MERTISMAIL, Turkey — Islamic State militants swept into a Kurdish village in Syria on Wednesday just across the border from this Turkish hamlet, as farther south, in the central Syrian city of Homs, twin car bombs killed at least 45 people, including 41 children, according to the Syrian Observatory for Human Rights, an antigovernment monitoring group.
There was no immediate claim of responsibility for the bombings. Video posted online showed people running and shrieking amid black smoke, and sidewalks littered with body parts, before a second explosion went off.
The bombs struck near an elementary school in Akrama, an area that is home to many government supporters that has been targeted before by jihadist groups like the Nusra Front. Militants from the Islamic State, also known as ISIS, have recently increased their presence in Homs province as well.
Meanwhile, the conflict continues across the country between Syrian insurgents, the Islamic State, and the government, which has continued bombarding opposition-held areas.
The Syrian Network for Human Rights said Wednesday that in the month of September alone, 2,375 people died in the conflict; of those, more than 1,700 were killed by government forces, among them 294 children.
On the Turkish border, Islamic State militants who have been using tanks and artillery in a 10-day onslaught on a Syrian Kurdish area of farming villages advanced to within two miles of the area’s main town, Kobani, also known as Ayn al-Arab.

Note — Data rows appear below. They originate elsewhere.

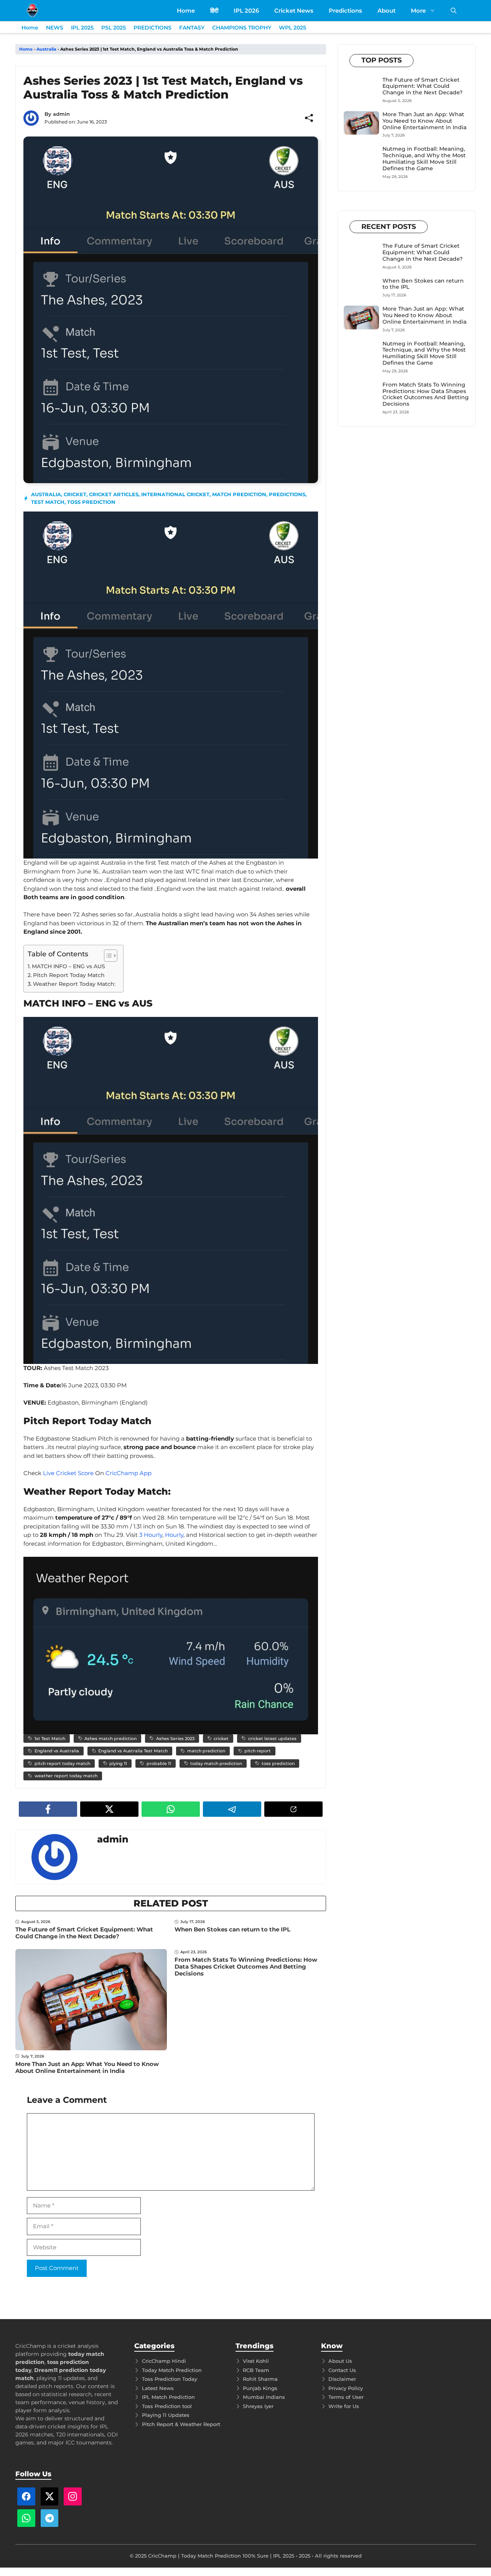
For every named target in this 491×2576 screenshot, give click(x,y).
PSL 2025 (113, 27)
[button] (453, 10)
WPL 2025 (292, 27)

At least 50 fighters, carrying the black flags of the Islamic State, reached the village of Kazikan on Tuesday, where numerous Kurdish men had camped against the border fence with their cars and livestock, hoping that the nearby presence of Turkish soldiers would protect them.
The Kurdish men squeezed through the fence and remained on the other side, watching Islamic State fighters arriving one by one, on foot or on motorcycles, and driving away with the Kurds’ cars.
The men pleaded with Turkish soldiers to help, but the soldiers shouted at them and made them leave the area.
“I worked as a laborer for 30 years before I was able to pay $15,000 for my Mitsubishi,” said Omar Hammao, 45, after watching his car get stolen. “Delivering goods was my way to feed my family on a daily basis. I think that the coalition airstrikes might be able to push ISIS away, but I don’t think they will be able to give me back my car, or the life I had.”
The US-led coalition has carried out several airstrikes in the area against the Islamic State group, but Kurdish fighters have pleaded for more aid as they struggle to hold off the assault.
Kobani has been bombarded for the past three days, driving out new refugees to join more than 150,000 who have already fled to Turkey. On Wednesday the shelling appeared to be more frequent and sustained.
A Kurdish militant who gave only a first name, Wayss, said his fighters were now preparing for guerrilla war.
“It is the only way to face Daesh,” he said, using an Arabic acronym for the Islamic State.